The work’s class consciousness is excitingly evoked by designer Dorothy Hoover in environments high and low. At the end of their ropes, echoes of past and future Williams characters stagger past the ritzy Siete Mares Hotel’s velvet ropes to the appalling squalor of the “Ritz Men Only.” The doomed Camille here, Marguerite Gautier (Marissa Chibas), is like Blanche DuBois in loving neither wisely nor well, while the faded, melancholy Jacques Casanova (Tim Cummings) presages defrocked Shannon in “Night of the Iguana.”
The likes of Don Quixote and Proust’s Baron Charlus — impressively doubled by Lenny Von Dohlen — drift through 16 sequences or “blocks,” each offering a snapshot of Williams’ world. Some dare the surrounding desert Terra Incognita to “Make voyages! Attempt them! There’s nothing else.” Others engage in a mindless dance of death before sinister streetcleaners cart them off in the trash.
The youthful cast, predictably, does best when high energy or idealism prevail. Matthew Goodrich brings both to his splendid Kilroy, the wiry ex-boxer with “a heart as big as the head of a baby” (think Mangiacavallo in “Rose Tattoo”). As the play’s designated everyman, Goodrich balances innocence and cynicism when he encounters gypsy Esmeralda (lovely Kalean Ung), whose virginity is restored nightly to her johns’ delight. Theirs is the most fully realized “block,” genuine heat generated by a Rio-tinged Carnavale choreographed by Ameenah Kaplan to Kwan Fai Lam’s pulsating score.

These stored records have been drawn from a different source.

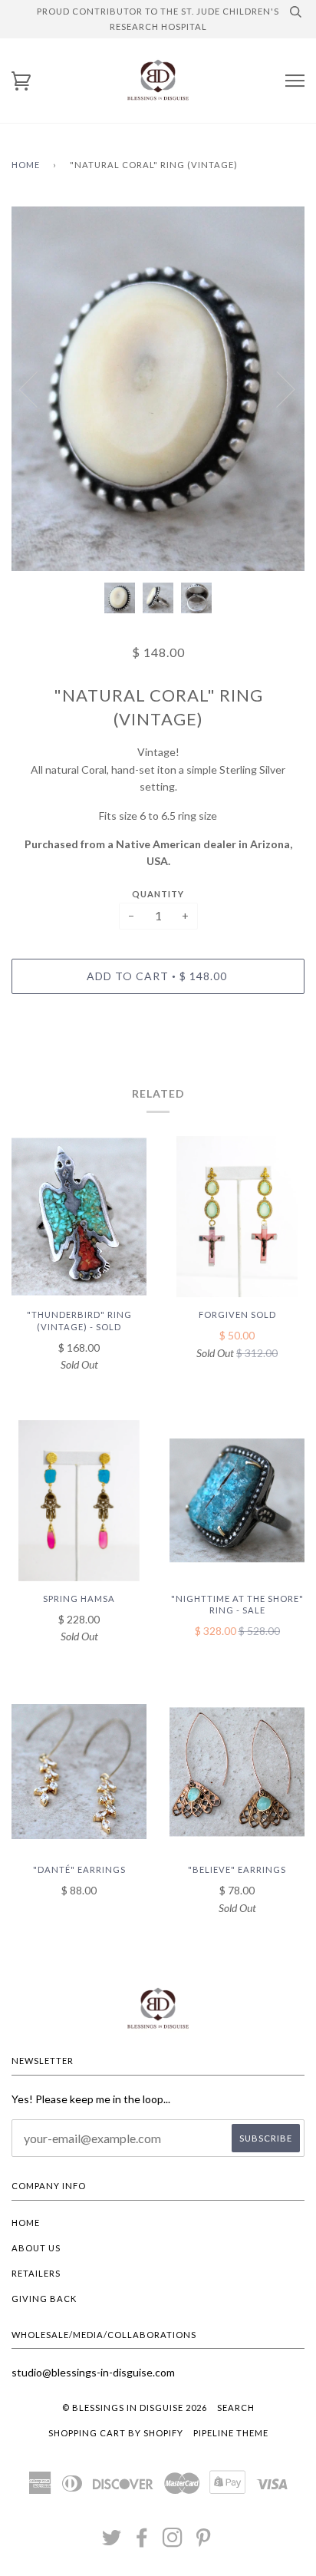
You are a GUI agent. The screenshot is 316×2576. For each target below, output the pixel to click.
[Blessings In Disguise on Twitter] (112, 2542)
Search (236, 2408)
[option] (158, 388)
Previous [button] (38, 388)
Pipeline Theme (230, 2433)
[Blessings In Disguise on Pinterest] (203, 2542)
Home (26, 165)
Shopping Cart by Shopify (115, 2433)
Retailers (36, 2273)
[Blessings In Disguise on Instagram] (173, 2542)
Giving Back (44, 2299)
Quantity (158, 894)
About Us (36, 2248)
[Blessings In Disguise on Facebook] (142, 2542)
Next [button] (276, 388)
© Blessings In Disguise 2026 (134, 2408)
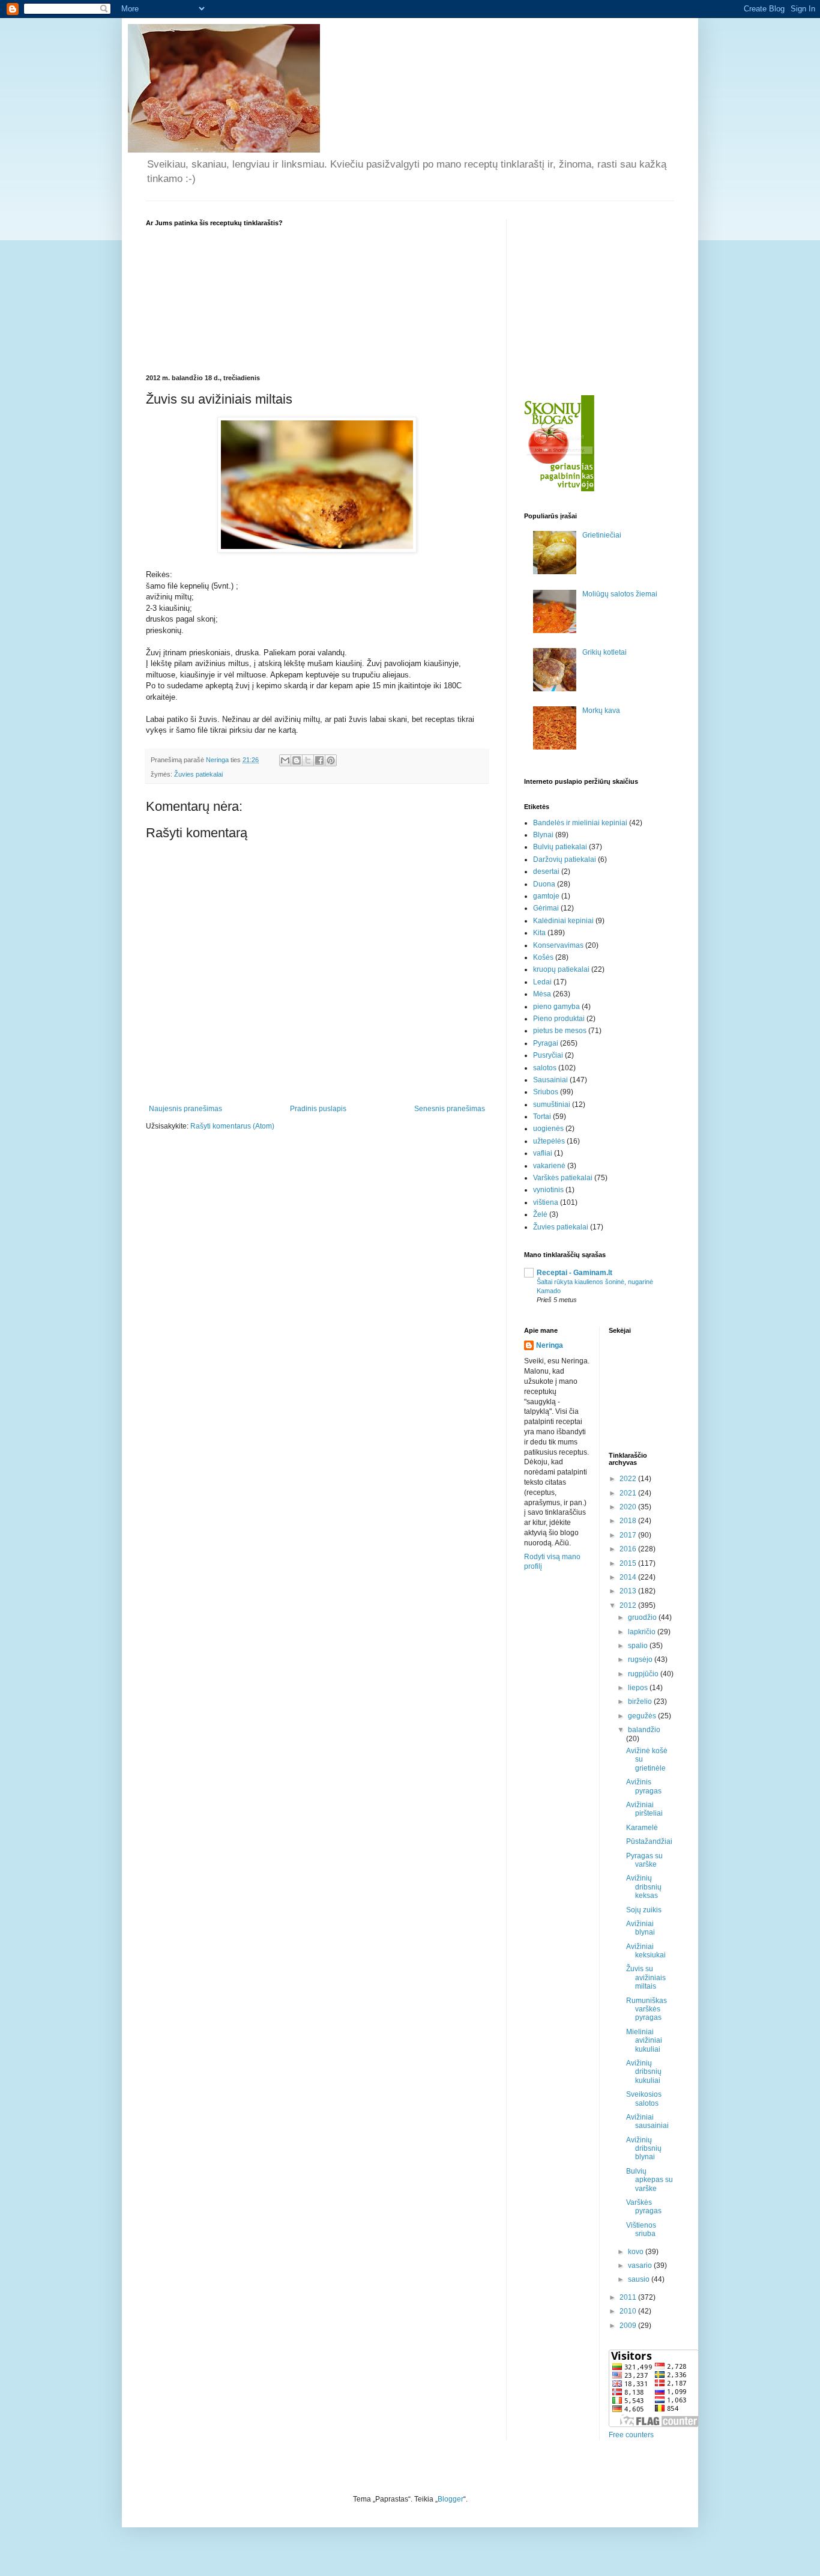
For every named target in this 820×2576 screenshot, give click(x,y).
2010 (629, 2311)
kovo (636, 2251)
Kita (539, 933)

But helmer Jessica Kubzansky’s casting is spotty. As literature’s most famous consumptive, Chibas is a fleshy Amazon as vulnerable as a Sherman tank, while Cummings brings neither sensuality nor sensitivity to Casanova.
Their scenes — perhaps Williams’ all-time toughest acting challenge — founder in a torrent of underfelt words and excruciating boredom, intensified by the cast’s corny, unvaried psychological gestures as hotel keeper Gutman (Brian Tichnell) announces each new block. We start counting down the scenes like a prisoner chalking off days in his cell.

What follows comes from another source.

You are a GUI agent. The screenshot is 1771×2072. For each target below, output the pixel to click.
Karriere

Meanwhile, portraying the “impenetrable” Gutman as an all-too-penetrable, omnipotent emcee out of “Cabaret” shoves a shiv into the play’s fabric. If he’s not as much of a cat on a hot tin roof as everyone else — desperate to placate the unseen ruling junta by pacifying a increasingly unruly crowd — then there’s no tension; we know the smirking Tichnell can clamp down on any chaos with a whiff of fairy dust. Williams never acknowledged any such controlling intelligence in his interpretation of the cosmos.
The play’s single most poignant moment — the destruction of Casanova’s “fragile mementoes” as his suitcase is tossed to the street — comes to naught, partly because of Cummings’ lumpen take but mostly because Gutman is nude at the time.
Coarseness and delicacy alike are superbly lit by Ellie Rabinowitz in a myriad of stark and saturated effects, as if everything were actually succeeding as poetry.